Pós-graduação não tem valor de especialização,
reitera plenário do CFM


 
Cursos de especialização em Medicina realizados dentro do escopo de pós-graduação lato sensu em Medicina, mesmo que validados pelo Ministério da Educação (MEC), não geram direito ao reconhecimento como especialização médica. Este entendimento foi ressaltado, mais uma vez, durante a plenária do Conselho Federal de Medicina (CFM), realizada em junho. “Essas atividades servem para que os profissionais ampliem seus conhecimentos, renovem suas práticas, aprimorem suas técnicas, mas não têm outra finalidade”, frisou Emmanuel Fortes, 3º vice-presidente do Conselho.

Durante a plenária de junho, os conselheiros federais avaliaram decisões da justiça relativas ao tema, o que consolidou a percepção de que as pós-graduações lato sensu não funcionam como substitutivos à residência médica – realizadas de acordo com os parâmetros da Comissão Nacional do MEC que acompanha o tema - e às provas realizadas junto às sociedades de especialidades reconhecidas pelo CFM . De acordo com o coordenador da Comissão Mista de Especialidades do CFM, Antonio Pinheiro, estes são os dois caminhos que dão acesso ao reconhecimento de especialização.

A justiça tem reiterado esta posição em diversas decisões. Recentemente, a Segunda Turma do STJ negou provimento ao recurso especial de um médico do Espírito Santo que requeria o reconhecimento da especialidade de “Medicina Estética” por ter concluído um curso de especialização na área, reconhecido pelo MEC.
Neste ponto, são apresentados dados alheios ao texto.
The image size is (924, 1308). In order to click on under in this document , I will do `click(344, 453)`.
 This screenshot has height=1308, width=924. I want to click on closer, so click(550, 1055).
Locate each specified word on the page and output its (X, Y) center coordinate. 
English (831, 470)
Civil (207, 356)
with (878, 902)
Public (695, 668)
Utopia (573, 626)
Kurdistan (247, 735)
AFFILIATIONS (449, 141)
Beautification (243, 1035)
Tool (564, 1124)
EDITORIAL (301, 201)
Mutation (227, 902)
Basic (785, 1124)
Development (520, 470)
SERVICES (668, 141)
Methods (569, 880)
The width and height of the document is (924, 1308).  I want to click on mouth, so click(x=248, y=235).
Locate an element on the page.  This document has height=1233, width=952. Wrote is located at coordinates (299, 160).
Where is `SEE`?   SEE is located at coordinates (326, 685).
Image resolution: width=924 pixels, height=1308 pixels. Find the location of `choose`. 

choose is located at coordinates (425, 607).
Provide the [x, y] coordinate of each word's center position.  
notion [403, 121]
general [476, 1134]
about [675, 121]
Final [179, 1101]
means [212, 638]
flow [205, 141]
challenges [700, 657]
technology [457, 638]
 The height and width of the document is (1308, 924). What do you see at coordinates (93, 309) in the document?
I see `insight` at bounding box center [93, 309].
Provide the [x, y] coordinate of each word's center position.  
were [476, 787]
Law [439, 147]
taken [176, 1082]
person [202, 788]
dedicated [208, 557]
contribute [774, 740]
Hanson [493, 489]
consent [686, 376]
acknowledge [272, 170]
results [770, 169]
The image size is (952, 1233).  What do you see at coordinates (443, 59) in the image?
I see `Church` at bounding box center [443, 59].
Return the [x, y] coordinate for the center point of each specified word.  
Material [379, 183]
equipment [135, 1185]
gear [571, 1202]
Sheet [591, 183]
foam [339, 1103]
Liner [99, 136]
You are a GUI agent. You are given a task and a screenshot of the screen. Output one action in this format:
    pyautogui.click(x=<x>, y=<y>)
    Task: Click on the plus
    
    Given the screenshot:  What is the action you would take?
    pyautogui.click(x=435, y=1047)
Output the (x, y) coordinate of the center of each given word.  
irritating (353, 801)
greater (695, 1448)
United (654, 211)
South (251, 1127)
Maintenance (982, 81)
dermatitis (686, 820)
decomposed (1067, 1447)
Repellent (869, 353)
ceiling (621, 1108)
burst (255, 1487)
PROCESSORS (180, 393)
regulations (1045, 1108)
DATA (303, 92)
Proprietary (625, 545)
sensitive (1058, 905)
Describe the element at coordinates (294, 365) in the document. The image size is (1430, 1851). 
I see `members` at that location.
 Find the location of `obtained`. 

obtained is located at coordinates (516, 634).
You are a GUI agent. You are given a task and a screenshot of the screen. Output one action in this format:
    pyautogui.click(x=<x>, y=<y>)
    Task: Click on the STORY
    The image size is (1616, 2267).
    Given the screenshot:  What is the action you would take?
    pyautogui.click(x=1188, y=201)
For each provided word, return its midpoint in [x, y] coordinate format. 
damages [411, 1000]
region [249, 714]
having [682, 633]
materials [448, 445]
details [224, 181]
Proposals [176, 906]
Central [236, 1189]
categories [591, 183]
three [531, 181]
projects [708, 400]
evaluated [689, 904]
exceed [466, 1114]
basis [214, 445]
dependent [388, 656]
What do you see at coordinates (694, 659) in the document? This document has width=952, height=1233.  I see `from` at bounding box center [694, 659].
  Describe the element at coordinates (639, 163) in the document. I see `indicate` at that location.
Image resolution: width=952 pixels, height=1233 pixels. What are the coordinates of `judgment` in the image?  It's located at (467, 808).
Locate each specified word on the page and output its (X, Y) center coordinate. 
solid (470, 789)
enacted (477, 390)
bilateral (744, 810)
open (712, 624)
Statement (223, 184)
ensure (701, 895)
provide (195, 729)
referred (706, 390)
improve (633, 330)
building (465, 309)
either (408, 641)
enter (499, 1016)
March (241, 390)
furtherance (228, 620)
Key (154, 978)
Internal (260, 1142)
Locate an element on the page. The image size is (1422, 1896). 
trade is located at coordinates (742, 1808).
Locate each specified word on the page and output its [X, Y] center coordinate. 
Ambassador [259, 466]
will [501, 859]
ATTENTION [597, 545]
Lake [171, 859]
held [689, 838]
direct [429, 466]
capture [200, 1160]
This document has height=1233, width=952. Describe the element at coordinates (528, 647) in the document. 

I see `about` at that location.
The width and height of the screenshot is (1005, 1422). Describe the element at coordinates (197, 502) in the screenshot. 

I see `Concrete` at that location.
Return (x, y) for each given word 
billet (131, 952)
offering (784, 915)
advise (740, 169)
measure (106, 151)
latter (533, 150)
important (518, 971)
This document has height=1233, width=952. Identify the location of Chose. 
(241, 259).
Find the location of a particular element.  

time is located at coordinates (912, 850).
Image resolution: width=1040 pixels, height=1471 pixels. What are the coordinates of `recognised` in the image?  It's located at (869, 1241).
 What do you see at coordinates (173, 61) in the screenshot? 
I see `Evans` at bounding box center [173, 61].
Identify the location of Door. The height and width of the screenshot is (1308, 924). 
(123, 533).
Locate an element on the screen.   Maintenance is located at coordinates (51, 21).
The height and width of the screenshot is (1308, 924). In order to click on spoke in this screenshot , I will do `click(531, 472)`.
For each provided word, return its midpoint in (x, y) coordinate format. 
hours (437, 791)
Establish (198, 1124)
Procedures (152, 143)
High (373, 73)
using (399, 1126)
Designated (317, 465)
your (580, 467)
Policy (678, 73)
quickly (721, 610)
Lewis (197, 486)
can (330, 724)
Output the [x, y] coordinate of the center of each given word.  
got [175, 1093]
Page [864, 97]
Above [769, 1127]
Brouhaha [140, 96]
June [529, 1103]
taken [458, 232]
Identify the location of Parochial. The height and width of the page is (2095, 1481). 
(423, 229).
Ao recorrer ao STJ, o médico questionava o ato do Conselho Regional de Medicina do Espírito Santo (CRM/ES) que negou o registro do título de pós-graduação como comprovante da obtenção da especialidade médica. O ato do CRM foi fundamentado na resolução nº. 1.634 do CFM, de 2002, que não prevê a existência da especialidade “Medicina Estética”.

Em seu voto, a ministra Eliana Calmon, relatora do processo, afirmou ser “inquestionável que o Conselho de Medicina funciona como órgão delegado do Poder Público para tratar das questões envolvendo saúde pública e as atividades dos profissionais médicos”. Segundo ela, o órgão da classe médica tem competência para criar e reconhecer especialidades.

“Entendo não ser possível ao Poder Judiciário invadir a competência – tanto constitucional como legal – dos Conselhos de Medicina, para obrigá-los a conferir o título de especialista, em ramo científico ainda não reconhecido como especialidade médica”, concluiu a ministra em seu voto, que foi acompanhado por todos integrantes da Segunda Turma do STJ.